▶ **The task**:
In the records below, find the line holding "You are a GUI" and the line holding "Viewport: 1024px width, 759px height.". Set down both, with every line between them, exactly.

[Opening Input material section]

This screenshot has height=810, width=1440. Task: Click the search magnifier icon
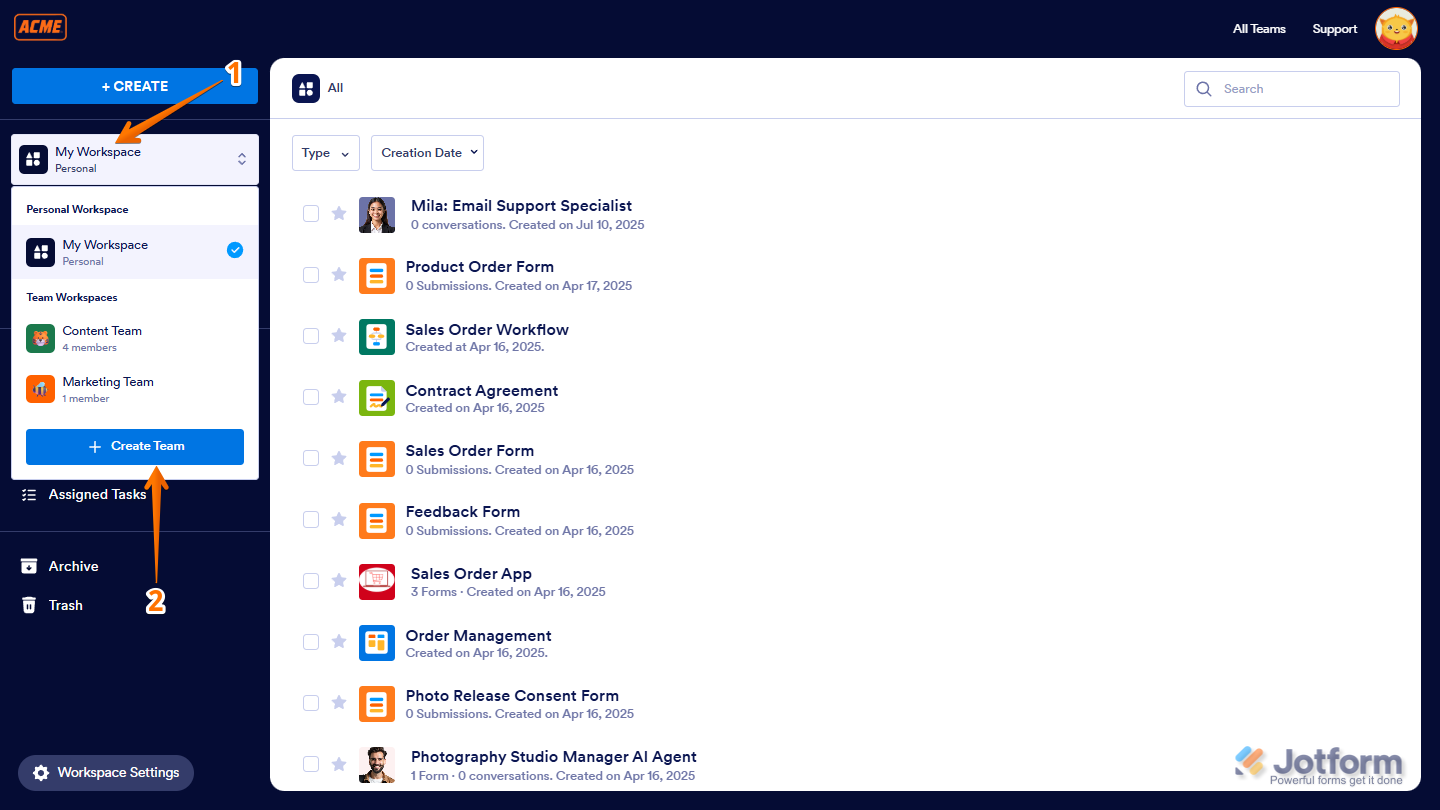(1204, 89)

[Closing Input material section]
[Opening Input material section]

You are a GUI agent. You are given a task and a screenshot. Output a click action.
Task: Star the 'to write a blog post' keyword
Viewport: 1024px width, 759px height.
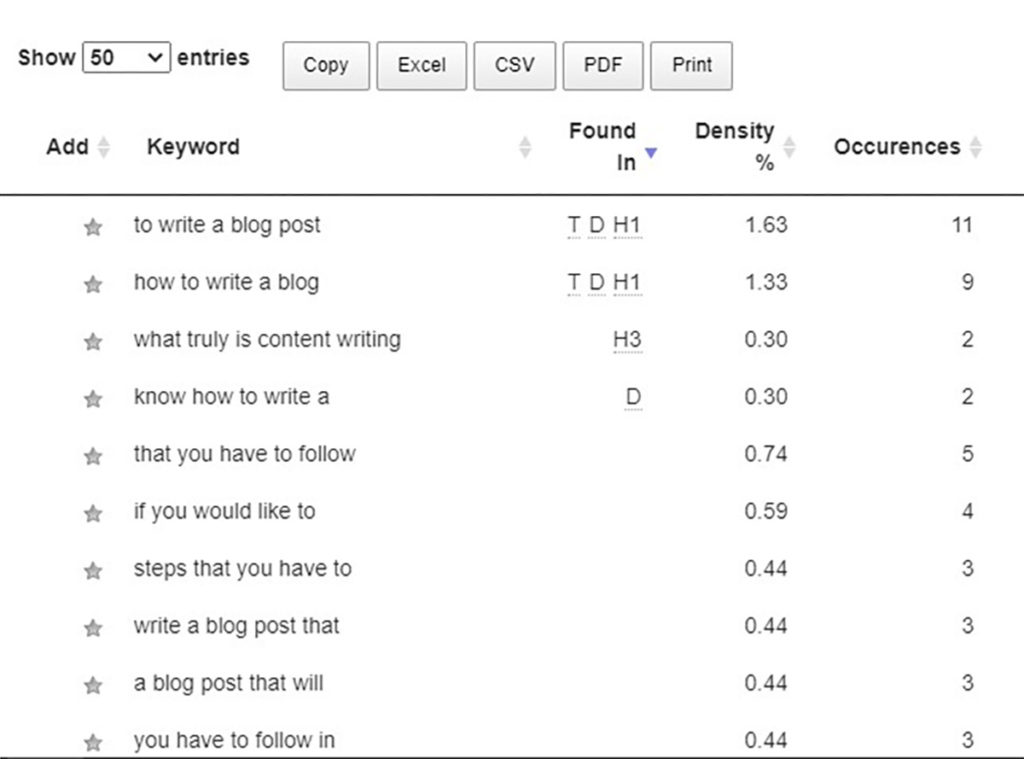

[Closing Input material section]
[Opening Input material section]

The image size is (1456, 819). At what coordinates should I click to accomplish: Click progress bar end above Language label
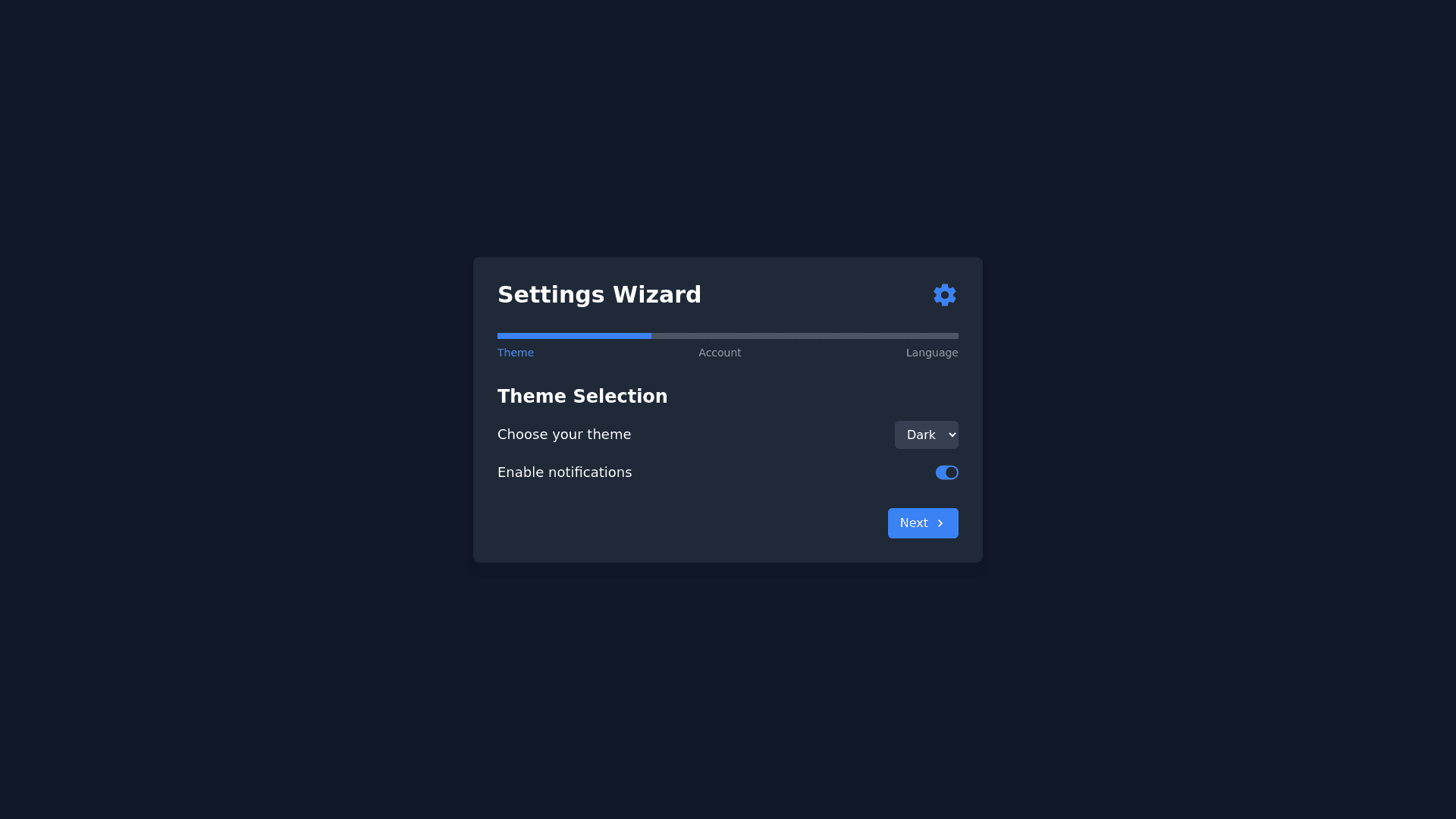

[Closing Input material section]

▶ **Response to the task**:
You are a GUI agent. You are given a task and a screenshot. Output a click action.
Task: Star the 'to write a blog post' keyword
Viewport: 1024px width, 759px height.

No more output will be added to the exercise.